__WHAT THIS TASK INVOLVES__. From the R mailing-list thread below, please extract the stretch from "No need to install" through "x is sorted.", copying it word for word.

__EXTRACT TO READ__.
Also, if you take a look at the development version of R, changes are
being put in place to allow much larger data sets.

Cheers,
Micael
On Tue, Oct 16, 2012 at 4:03 PM, Sam Steingold <sds at gnu.org> wrote:
#
Sam Steingold <sds at gnu.org> writes:
The count.rows() function is the R analogue.

See

http://orgmode.org/worg/org-contrib/babel/examples/Rpackage.html#sec-6-1


No need to install the package - just copy and paste the function into an
R session.

On cases I've tried that are big enough to matter, it is a good deal
faster than the table( do.call( paste, x )) idiom.

HTH,

Chuck
#
I wished to avoid paste (I will have to re-split later, so it will be a
performance nightmare).
you should not need "much larger data sets" for this.
x is sorted.
#
On 16/10/2012 12:29 PM, Sam Steingold wrote:
The problem is that xtabs() and by() and related functions are designed 
for the case where all combinations of all factors exist. If you have a 
dataset where only a few exist, you could use sparseby() from the 
reshape package.

Syntax would be

sparseby(data=x, INDICES=x, FUN=nrow)

if you wanted a dataframe giving counts.

I just tried it, and on your two examples it gives a warning about 
coercing a list to a logical vector; I guess all(list(TRUE, TRUE)) was 
allowed when I wrote it, but isn't any more.  I'll send a patch to the 
maintainer.

Duncan Murdoch
#
this takes forever; apparently, it does not use the fact that x is
sorted (even then - it should not take more than a few minutes)...
#
Error in `[<-.data.frame`(`*tmp*`, index, , value = list(user = c(2L,  : 
  missing values are not allowed in subscripted assignments of data frames
#
On 16/10/2012 1:46 PM, Sam Steingold wrote:
It was more or less instantaneous on the examples you posted.  It would 
be a bit more honest to say "it was fast on the examples, but it was 
very slow when I ran it on my real data, which consists of 
100000000000000 cases."

__DATA SEGMENT__.

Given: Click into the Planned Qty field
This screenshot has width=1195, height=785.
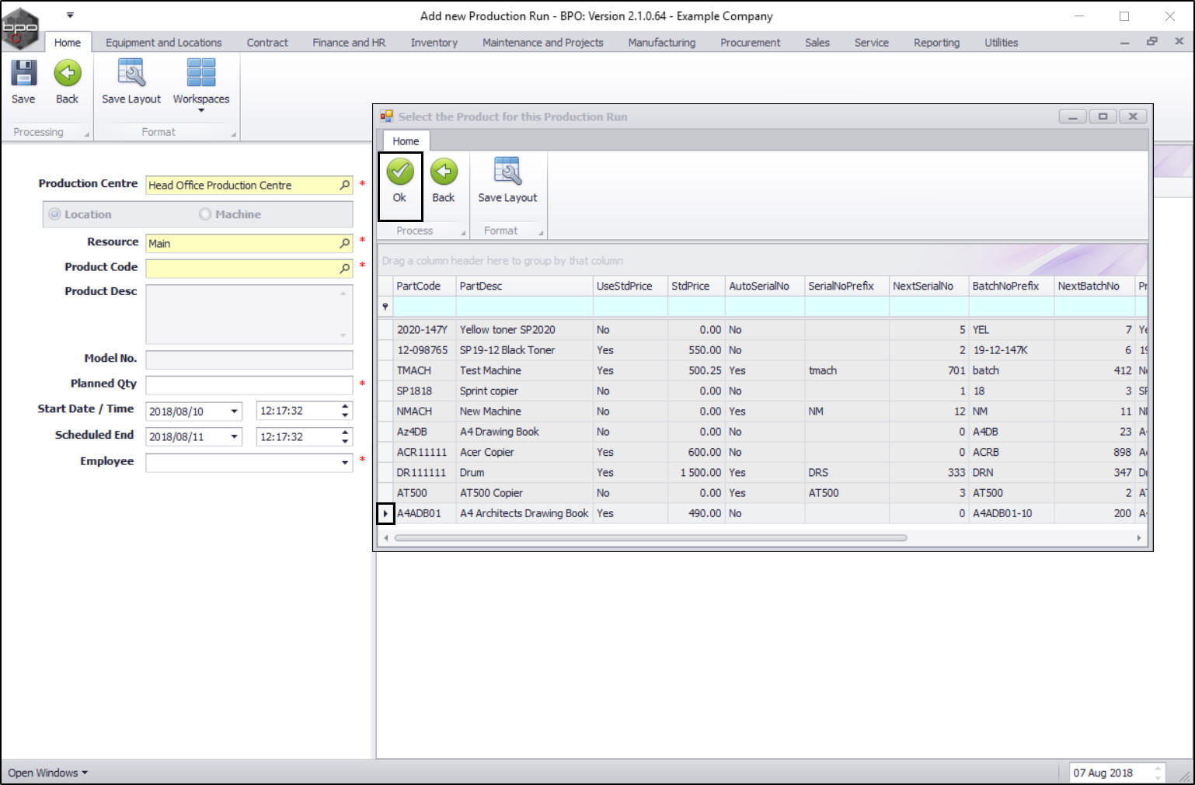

__ANSWER__.
No need to install the package - just copy and paste the function into an
R session.

On cases I've tried that are big enough to matter, it is a good deal
faster than the table( do.call( paste, x )) idiom.

HTH,

Chuck
#
I wished to avoid paste (I will have to re-split later, so it will be a
performance nightmare).
you should not need "much larger data sets" for this.
x is sorted.